Why use pending tasks?
Pending tasks are often used by our customers to let them make a decision on whether a library should be allowed in a project inventory. This allows every library that is added into a project inventory to undergo an approval process so that any unwanted discrepancies can be caught as early in the SDLC as possible.
Enabling tasks
In order to set up these tasks, you will need to be an Organization Administrator. In the Mend UI, you can go to Integrate → Advanced Settings (expand) → Open pending tasks for new libraries (applies to existing projects).
This will open a task for any library that is introduced to an already existing project. Please note that this also means that if a scan is performed for a project the first time, no pending tasks will be created. If you want a task to be created when creating new projects as well, then you can select the “Apply also to new projects” setting.
This is all that we need to set up pending tasks!
How to use
Once a task is created, it will be assigned to a user called the “Default Approver”. You can set this role by going to Admin → Assignments → Default Approvers (expand).

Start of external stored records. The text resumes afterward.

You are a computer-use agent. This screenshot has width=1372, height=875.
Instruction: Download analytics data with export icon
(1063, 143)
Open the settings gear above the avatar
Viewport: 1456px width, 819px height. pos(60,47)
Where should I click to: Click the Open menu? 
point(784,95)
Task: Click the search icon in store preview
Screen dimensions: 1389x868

After we create some pending tasks, we will need to know how to use them. You can find them in a few different places. The most common way is going to the relevant project home page and scrolling down until you see a box in the bottom left corner that says “Pending Tasks” like such:
Under this, you can select one of the tasks to view it further.
The screen afterwards shows the Libraries (top level and all transitive dependencies), the Licenses Associated with this dependency, the Vulnerabilities associated with the library, and then the history of the task (comments).
Note that at the bottom you have the ability to Approve the library, Set Conditions, or Reject the library.
If you:
Approve the library: Then this library will be approved for all future scans and no other pending tasks will be created.
Set Conditions: You will be able to request that other users in the Mend UI approve the library (for instance your companies legal team or security team).
Reject the library: This library will be rejected and will show with a red “R” in your inventory report. On top of that it will show under the policy violations and any subsequent scan that checks policies will automatically error out the scan (useful for intentionally breaking pipeline builds, etc.)
NOTE: Pending tasks are created at a project level. If one project introduces a library that is already being used in another project, a new task will still be opened.
The last section that attention should be brought to is the comments section. Here, different users will be able to comment on the task. This is very similar to a commit message in a repository, but for a task.
Policies
There are two different types of policies that affect tasks. Reassign policies and conditions policies.
Reassign
A reassign policy will take a pending task that is set to already be created, and reassign it to a given user or group.
NOTE: If the setting to enable pending tasks is not set, then neither Reassign nor Conditions policies will trigger. At the same time, a policy cannot create or change a task for an existing library that does not have a task created as these policy actions are meant to edit already created tasks, not create new ones.
Conditions
A conditions policy will take a pending task and assign it to multiple users or groups for different reasons.
Note that the duration is in days, and you can decide the behavior of the ticket based on approvals or rejections below.
Requests dashboard
One other aspect of pending tasks that you should be aware of is the Requests Dashboard, this will give you statistics about your pending requests, as well as any pending tasks that are currently still open that need to be reviewed.
Requested by me
You may see sections within the Mend UI that says “Requested by Me”. These sections show pending tasks that the user created by running a scan. If the user sees a pending request in the “Requested by Me” section but not the actual “Pending Tasks” section, then that means that the task was opened by the user, but another user or group is assigned to approving or rejecting it.
Request history report
The request history report is the last section users should be aware of. This report holds a complete history of every single pending task created in the organization, along with who requested it, who approved it, the date, and project. This is where an admin should go when investigating the history of past tasks.